第2章 討債(2)
梁安大一時作為從美國遠渡重洋過來的交換生,在阮靈芝所就讀的大學裏開始了學習生活,與她同是金融管理系,碰見的次數不勝枚舉,可是沒有講過幾句話。
雖然不知道他的父母是否是華裔,但是梁安的長相併沒有混血的感覺,他卻鮮少講中文,說得一口地道的美式英語,和豐富的肢體語言,是一個標準的abc。
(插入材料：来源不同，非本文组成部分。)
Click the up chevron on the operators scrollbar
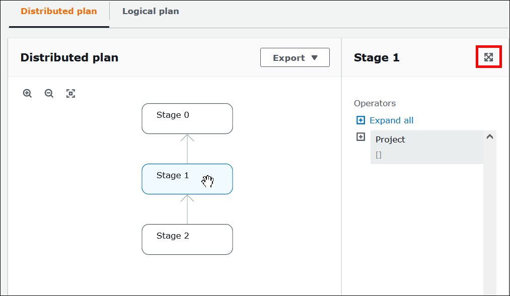Viewport: 510px width, 296px height. coord(489,136)
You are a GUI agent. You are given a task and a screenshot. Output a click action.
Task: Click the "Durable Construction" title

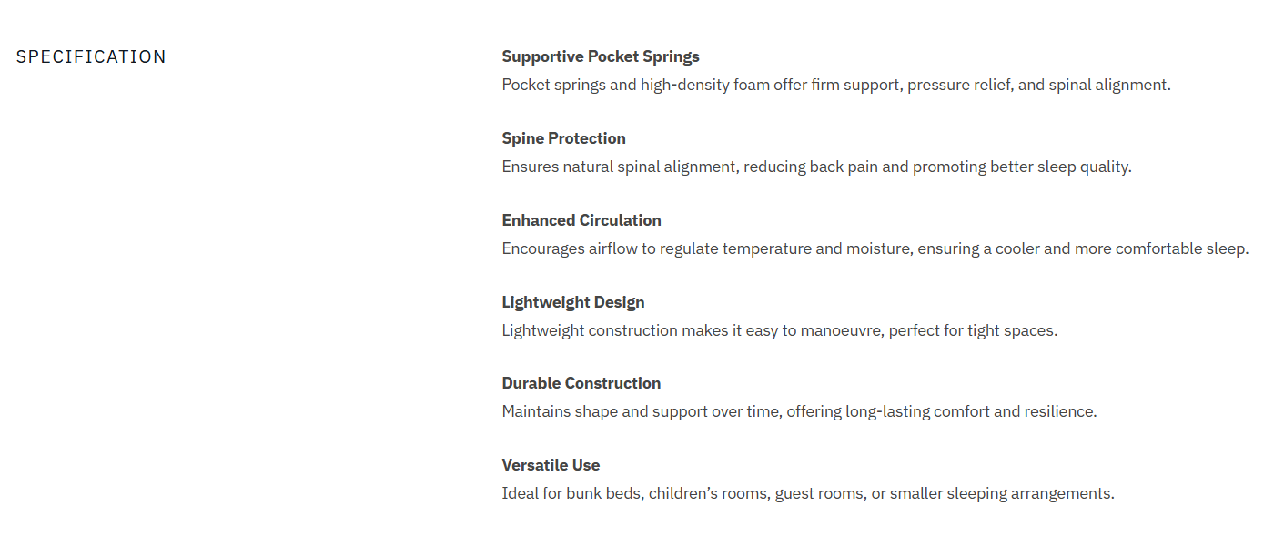click(581, 383)
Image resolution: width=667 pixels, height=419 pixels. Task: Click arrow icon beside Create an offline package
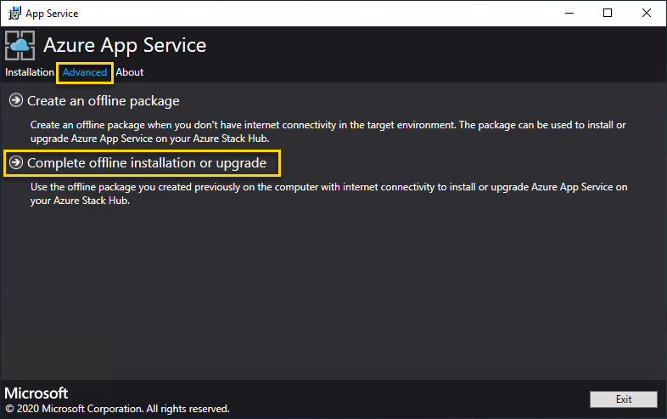[x=15, y=100]
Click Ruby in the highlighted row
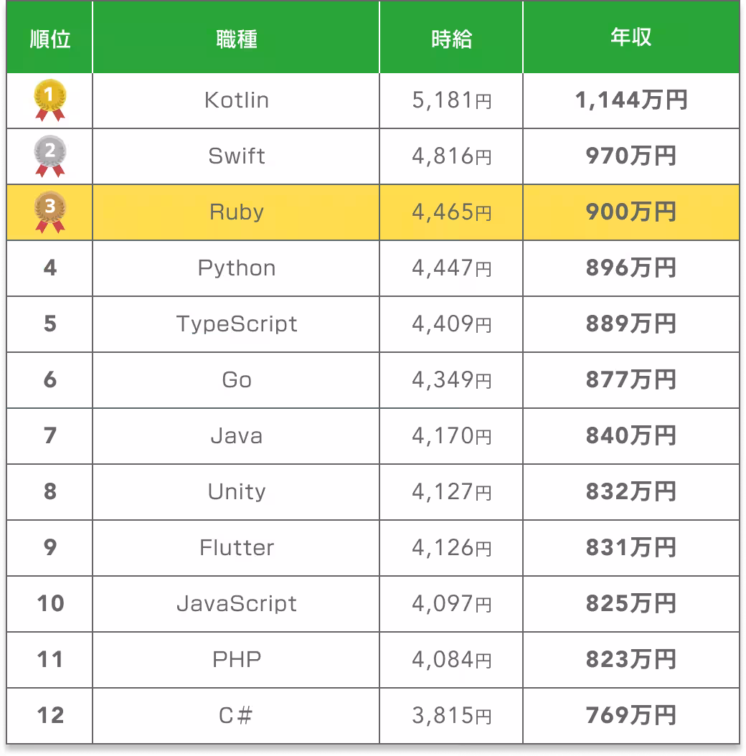 [236, 212]
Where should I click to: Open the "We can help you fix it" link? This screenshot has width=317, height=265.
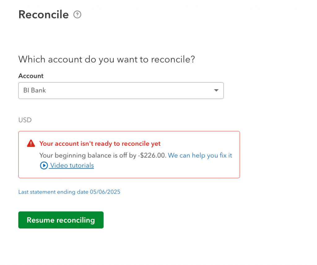click(200, 155)
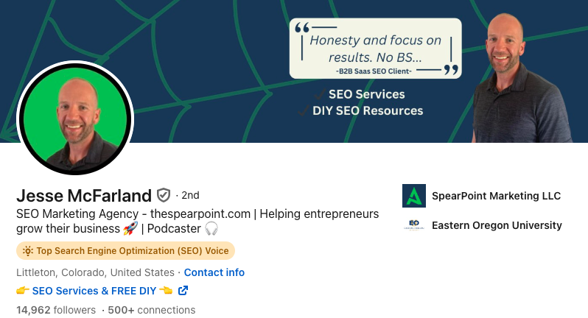
Task: Click the headphones emoji after Podcaster
Action: (211, 228)
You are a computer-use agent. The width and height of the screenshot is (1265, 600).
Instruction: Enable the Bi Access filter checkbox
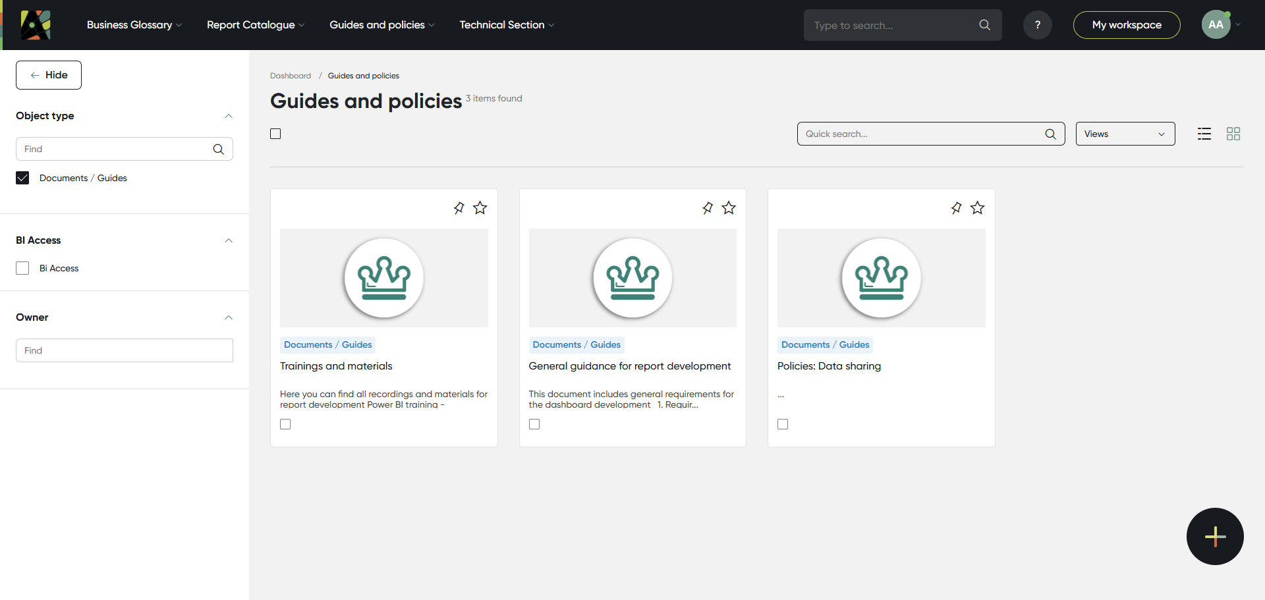23,268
不知何時起,阮靈芝發現自己得了一種時髦的流行病,叫做臉盲。
她對梁安最深刻的印象莫過於他一頭焦黃的發色,和他喜歡戴很多首飾,包括戒指耳釘項鏈等等,而且都是價格不菲的奢侈品牌。
這些顯然不止她一個人發現,配合舍友們暗地裏給他起的綽號,阮靈芝覺得他就是一個徹頭徹尾的紈絝子弟。
現在,站在她眼前的梁安是一頭黑髮,梳起了劉海,也難怪阮靈芝乍看之下沒認出來。
阮靈芝笑說:“怪我記性不太好,不過你一說我就想起來了。”
梁安皺了皺眉,質疑道,“不是‘一說’,我剛剛說了很多你才想起來。”
阮靈芝抿嘴,“能不能別較真。”
他露出困惑又誠懇的表情,“較真是什麼意思?”
梁安看樣子是真心求問,她沒法接茬,只好告饒,“意思是我的錯,我對不起你。”
他扁嘴思考一下,搖了搖頭,“你也沒有特別對不起我。”
阮靈芝啞口無言,餘光瞥見同事們探頭探腦地往這張望,她馬上撕了一張便簽紙,寫下一串數字。
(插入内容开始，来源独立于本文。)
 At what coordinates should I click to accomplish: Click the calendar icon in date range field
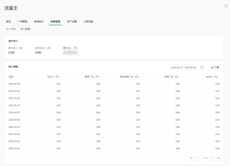coord(202,67)
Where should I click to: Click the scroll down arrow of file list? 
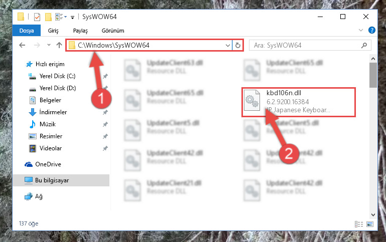pyautogui.click(x=373, y=215)
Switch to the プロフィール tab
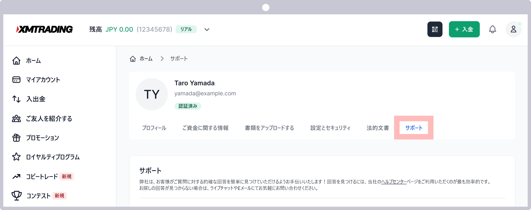The height and width of the screenshot is (210, 531). click(x=154, y=128)
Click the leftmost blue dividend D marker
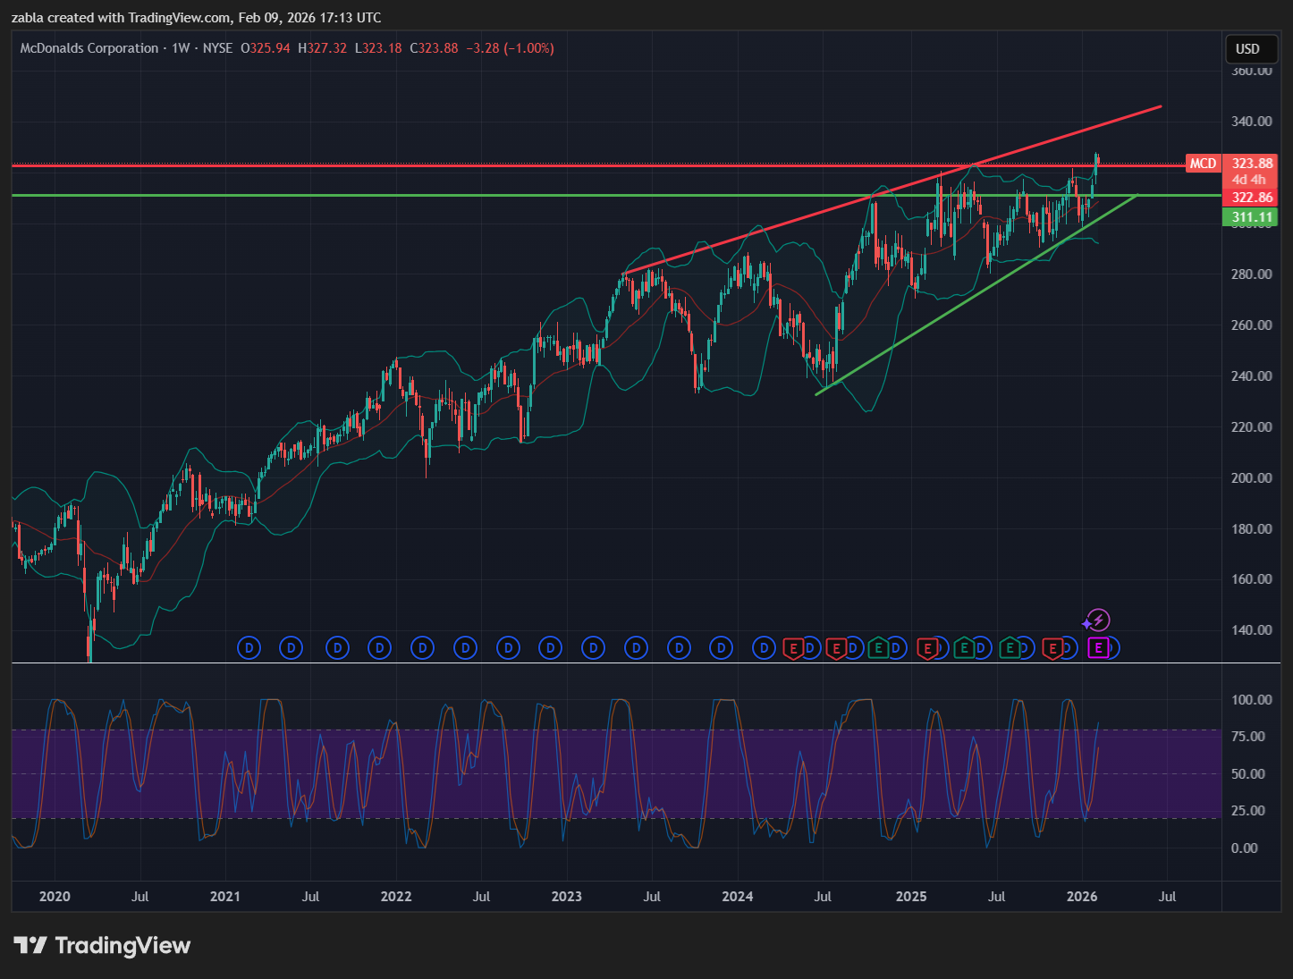Viewport: 1293px width, 979px height. pyautogui.click(x=249, y=647)
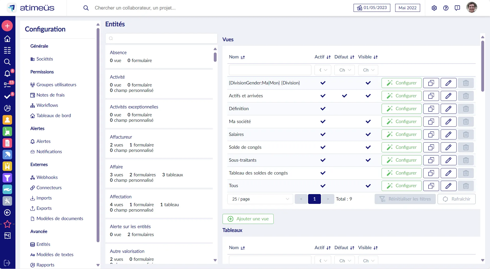
Task: Open the search tool in the sidebar
Action: pyautogui.click(x=7, y=62)
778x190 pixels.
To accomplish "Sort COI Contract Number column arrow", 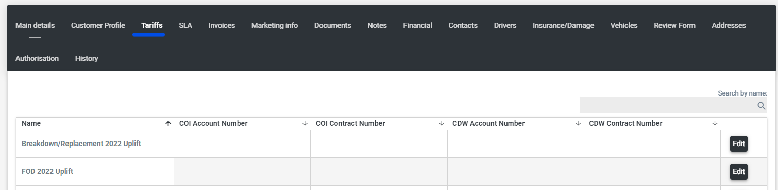I will [442, 124].
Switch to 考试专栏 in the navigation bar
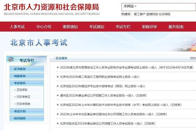Viewport: 196px width, 131px height. pyautogui.click(x=123, y=27)
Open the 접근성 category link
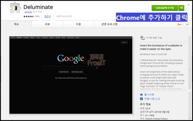 (47, 16)
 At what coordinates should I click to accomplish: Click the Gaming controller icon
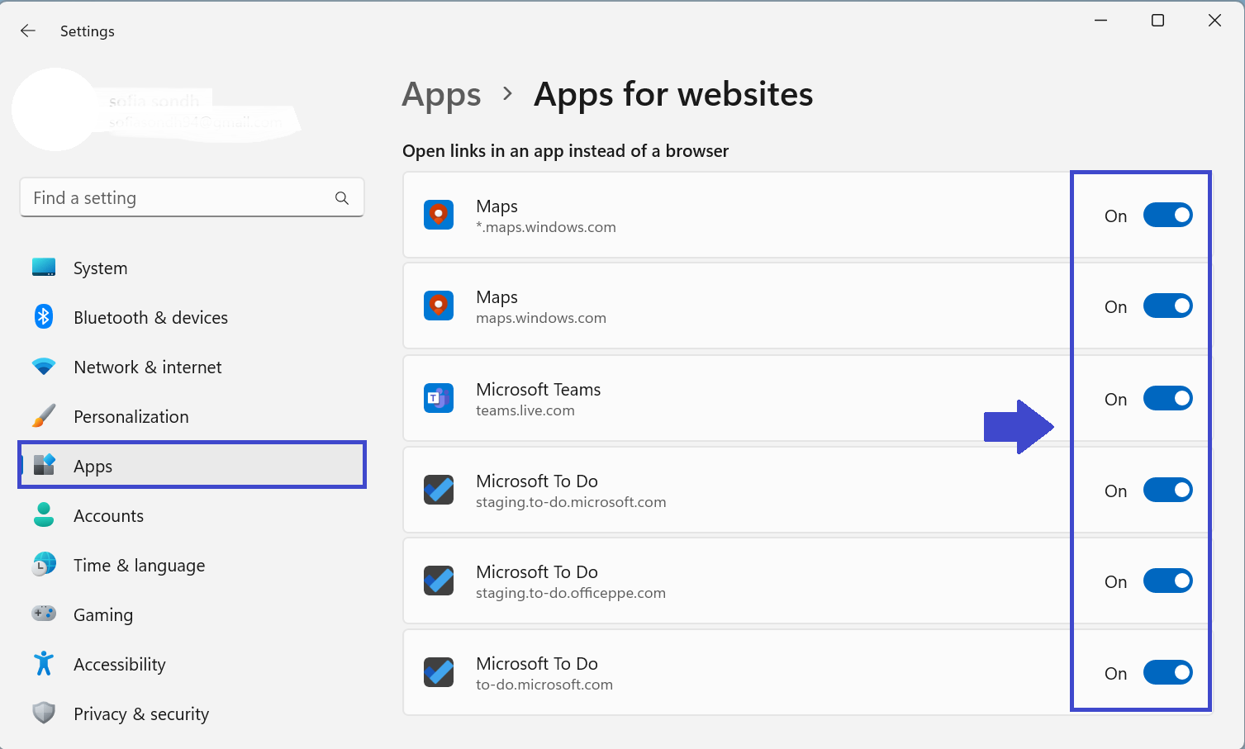[44, 614]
阮靈芝站起身,同時把自己的手機號碼貼到他衣袖上,“我現在工作呢,有空再聯繫。”
梁安點頭,“ok,晚上聯繫你。”
阮靈芝急忙阻止,“啊,那個,今晚我有事。”
梁安不假思索,“那我明天聯繫你。”
阮靈芝:“明天我要上班。”
他聽完一臉詫異,“明天周六,你還要上班?”
“對呀,要加班。”她臉不紅心不跳的撒謊。
梁安深信不疑的憤怒起來,沉聲說了句,“我去找你老闆。”
阮靈芝俯身隔着一張桌子拉住他,“不不不,不加班,我記錯了。”
梁安回頭,皺着眉對她說,“你要多吃點核桃。”
阮靈芝:“為什麼?”
梁安:“有人跟我說,那個很補腦子,你記性真的不好。”
他不僅滿臉擔心,還加重了‘真的’兩個字。
阮靈芝乾笑,“謝謝你啊。”
末了,梁安撕下衣袖上的便簽紙,揮了揮,“那我明天聯繫你。”
他抿嘴笑起來,眼睛眯成月牙。
阮靈芝愣了一下,迅速低頭整理桌面,梁安走出這裏后,她皺起眉頭。
這天晚上。
她看看時間已經八點了,陳忠良沒有按時下班,阮靈芝也只好百無聊賴的等着,她坐在椅子裏踮腳轉了一圈,眼前夜幕下城市華燈璀璨,車水馬龍。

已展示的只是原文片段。